(L’Aigle 1919 - Ajat 2009)
Les Eyzies
Huile sur toile
H. 65 cm ; L. 81 cm
Signée en bas à gauche, datée 1958 – Titrée au dos
Provenance : Collection privée, Périgueux
Autodidacte en peinture, Marcel Loth débute dans les années 1940 par des scènes de rue, des portraits, des paysages urbains ou ruraux, souvent empreints d’un regard précis, parfois ironique, sur le monde. Ses premiers travaux sont figuratifs, animés d’un esprit d’observation qui n’exclut pas une certaine distanciation formelle. Mais c’est dans les années 1950 que sa peinture s’émancipe réellement : au contact des recherches de l’après-guerre, de l’école de Paris, et surtout sous l’influence du peintre Roger Bissière, rencontré dans le cercle artistique périgourdin, Loth bascule progressivement vers une abstraction construite, où la composition prime sur la représentation.
Le lien avec le Périgord, loin de s’effacer, devient plus subtil. Loth ne peint plus des paysages reconnaissables, mais il en transpose les rythmes, les masses, les tensions internes. Les falaises calcaires des Eyzies deviennent des aplats verticaux, les collines s’expriment en courbes tendues, les bourgs en cubes colorés. Ce que l’œil ne distingue plus avec certitude, la mémoire du lieu le recompose. Le Périgord devient alors moins un motif qu’un socle mental : une géographie intérieure.

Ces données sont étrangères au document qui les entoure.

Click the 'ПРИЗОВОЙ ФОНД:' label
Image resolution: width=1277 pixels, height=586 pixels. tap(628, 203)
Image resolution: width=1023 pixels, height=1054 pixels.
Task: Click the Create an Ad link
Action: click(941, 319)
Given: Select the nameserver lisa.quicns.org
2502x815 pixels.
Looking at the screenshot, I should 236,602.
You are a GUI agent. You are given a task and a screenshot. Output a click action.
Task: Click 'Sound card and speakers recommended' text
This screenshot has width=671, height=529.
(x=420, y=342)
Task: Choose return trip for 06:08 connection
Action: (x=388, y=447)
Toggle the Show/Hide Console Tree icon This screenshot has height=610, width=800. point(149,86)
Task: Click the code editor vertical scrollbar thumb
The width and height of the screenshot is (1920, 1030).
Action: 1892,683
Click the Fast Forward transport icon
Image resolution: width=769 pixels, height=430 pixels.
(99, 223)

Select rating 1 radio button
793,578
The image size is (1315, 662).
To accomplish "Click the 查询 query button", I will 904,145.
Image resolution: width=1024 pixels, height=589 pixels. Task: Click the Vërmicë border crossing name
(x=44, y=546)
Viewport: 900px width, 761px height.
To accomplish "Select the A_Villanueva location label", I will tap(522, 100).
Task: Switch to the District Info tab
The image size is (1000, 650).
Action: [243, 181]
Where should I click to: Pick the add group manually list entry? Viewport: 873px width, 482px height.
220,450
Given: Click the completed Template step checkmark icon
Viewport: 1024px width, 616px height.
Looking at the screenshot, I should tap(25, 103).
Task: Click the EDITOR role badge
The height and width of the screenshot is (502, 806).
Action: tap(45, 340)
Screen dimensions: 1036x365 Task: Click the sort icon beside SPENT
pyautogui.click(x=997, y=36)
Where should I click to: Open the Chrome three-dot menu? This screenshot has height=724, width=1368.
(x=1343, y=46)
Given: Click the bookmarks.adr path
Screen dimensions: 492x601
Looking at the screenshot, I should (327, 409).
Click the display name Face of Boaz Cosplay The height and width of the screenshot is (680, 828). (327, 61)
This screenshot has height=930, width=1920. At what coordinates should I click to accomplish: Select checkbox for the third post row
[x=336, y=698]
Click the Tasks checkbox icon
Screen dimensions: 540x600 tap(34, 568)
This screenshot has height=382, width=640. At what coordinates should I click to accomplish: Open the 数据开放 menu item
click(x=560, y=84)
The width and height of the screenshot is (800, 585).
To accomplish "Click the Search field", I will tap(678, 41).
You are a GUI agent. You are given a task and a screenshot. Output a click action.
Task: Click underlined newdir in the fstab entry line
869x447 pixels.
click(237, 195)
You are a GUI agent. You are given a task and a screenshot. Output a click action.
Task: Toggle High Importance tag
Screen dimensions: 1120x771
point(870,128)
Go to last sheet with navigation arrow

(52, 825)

Sa palette, d’abord douce et terreuse, s’enrichit au fil des années de rouges profonds, de bleus saturés, de verts violents. Loth aime la matière : il la travaille en empâtements, la griffe, la structure. Chaque toile est une construction, presque une élévation architecturale. On y retrouve sa double culture d’architecte et de peintre, dans une fusion rare entre espace bâti et espace pictural. Il ne cède jamais aux automatismes de l’abstraction lyrique ni aux rigidités du géométrisme pur : sa peinture reste vivante, équilibrée, personnelle.
Marcel Loth n’est pas un artiste solitaire. À Périgueux, il fréquente d’autres créateurs qui marquent la vie artistique régionale : Jean Boyé, peintre et professeur, influencé lui aussi par Bissière ; Guy Célérier, attaché à une figuration sensible ; ou encore François Augiéras, écrivain-peintre à la marge. Avec eux, Loth participe à faire du Périgord d’après-guerre un laboratoire d’expériences artistiques modernes, loin de Paris mais en dialogue constant avec les grandes évolutions de son temps.
Ses œuvres, longtemps conservées dans l’ombre d’un atelier discret, sont aujourd’hui redécouvertes pour leur singularité et leur cohérence. Des toiles comme Les Eyzies (1958), Abstraction n°3 (1962) ou Triptyque d’hiver (1960) témoignent d’une maîtrise de la composition, d’un sens profond de la couleur et d’un attachement viscéral au paysage mental de la Dordogne.
Ce qui fait la force de l’œuvre de Marcel Loth, c’est sa capacité à incarner l’abstraction sans jamais rompre avec le réel. Il ne peint pas “contre” la figuration : il en extrait l’essence, il la déconstruit pour mieux la recomposer. Il se tient à la croisée de deux mondes : celui de la structure, de la ligne, du volume ; et celui de la sensation, de la lumière, du lieu.
Le Périgord est ainsi partout présent : non comme un décor, mais comme une mémoire géologique, une gravité, une architecture du regard. Chez Loth, la peinture devient un acte d’enracinement et de liberté — une abstraction qui n’oublie jamais d’où elle vient.
Notre toile est l’un de ces paysages ou la tendance de la non-figuration est déjà en place. C’est certainement la falaise dominant le bourg des Eyzies qu’il faut voir ici, avec quelques maisons en contre-bas et des arbres en relief. La structure de la composition se limite à travailler sur une zone délimitée dans son pourtour par le fond, ici d’un bleu profond que l’on pourrait assimiler à un ciel nocturne. Le contraste produit par les teintes vives des formes cubiques, permet d’extraire le sujet du fond et de donner une grande profondeur.